[Start of Attachment]
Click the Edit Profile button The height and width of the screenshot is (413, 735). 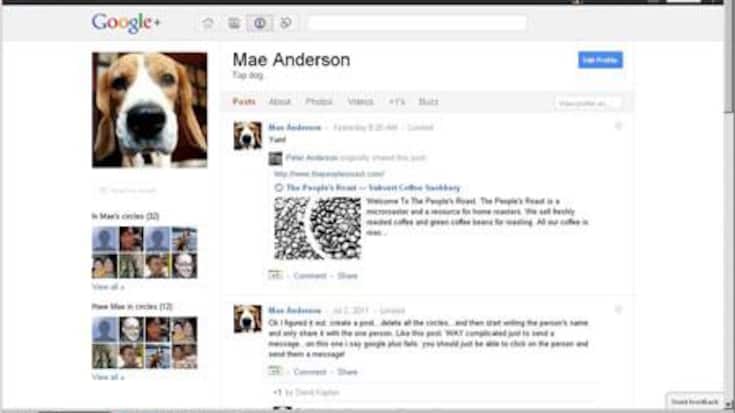600,60
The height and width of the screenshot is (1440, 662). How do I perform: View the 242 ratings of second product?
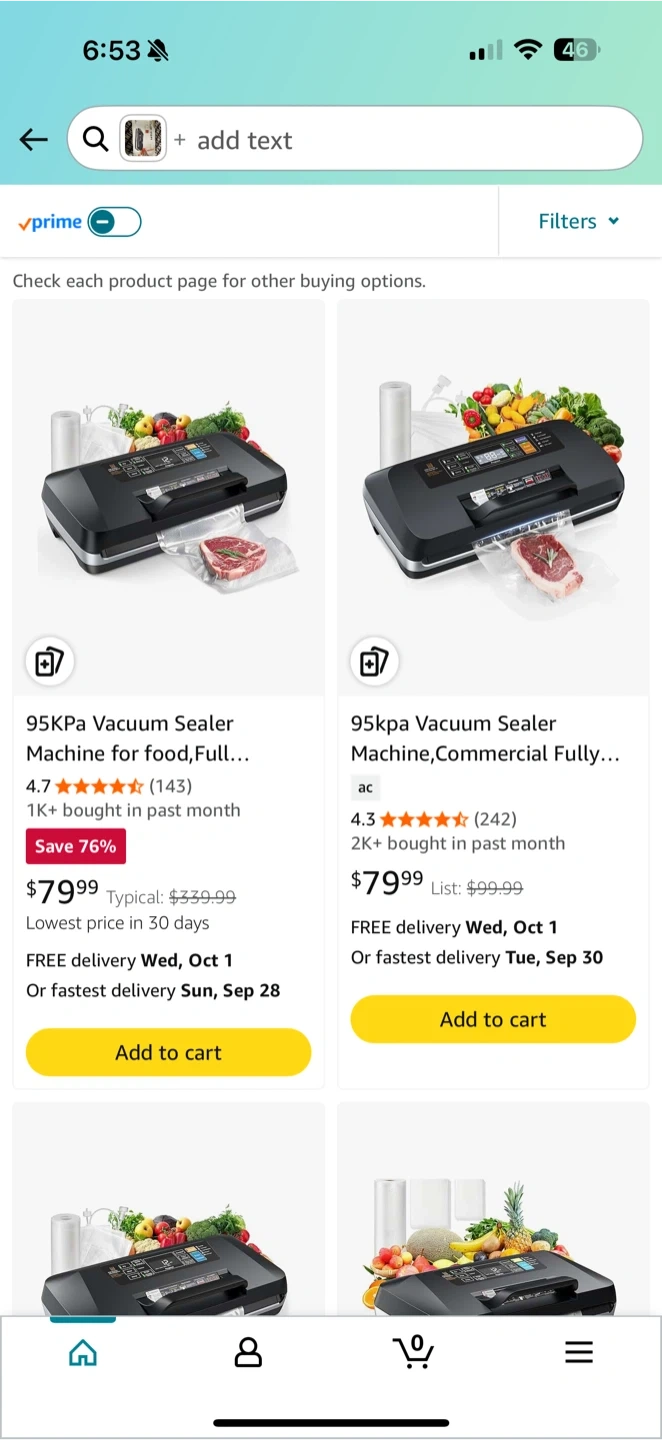point(495,819)
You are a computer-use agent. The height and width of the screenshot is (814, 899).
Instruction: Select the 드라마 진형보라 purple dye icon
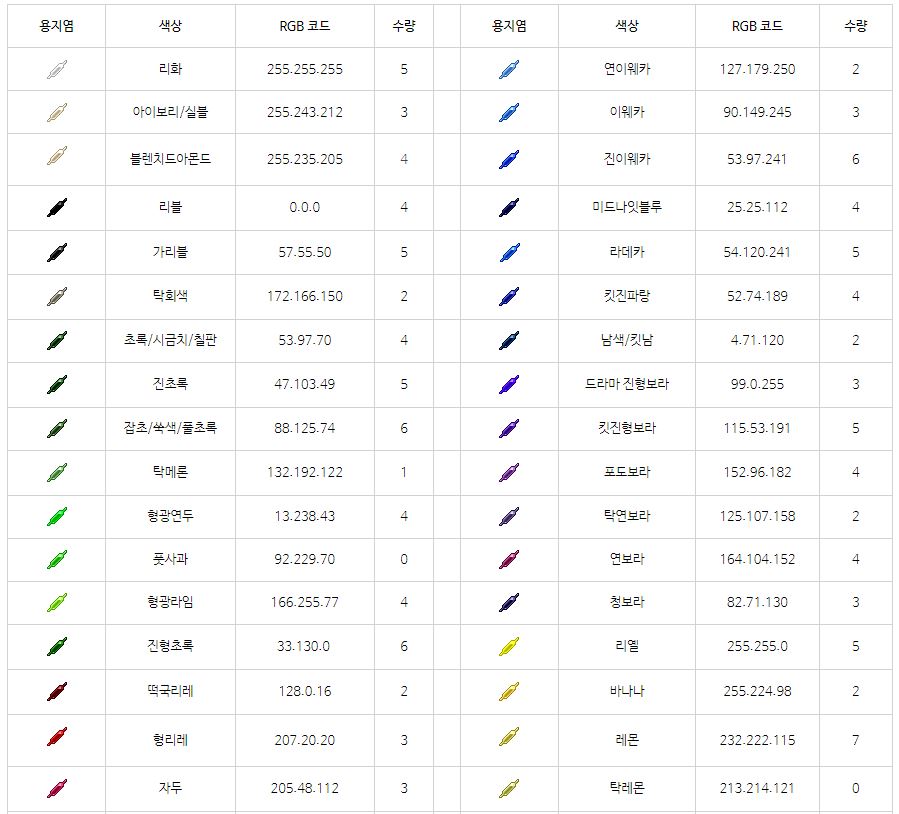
[End of Attachment]
WHAT IS NEEDED → In the records above, find the line that contains "The height and width of the screenshot is (1440, 662).". Print it and every later line exactly, omitting the pictures.

RESULT OF THE TASK →
The height and width of the screenshot is (1440, 662). How do I perform: View the 242 ratings of second product?
point(495,819)
You are a computer-use agent. The height and width of the screenshot is (814, 899).
Instruction: Select the 드라마 진형보라 purple dye icon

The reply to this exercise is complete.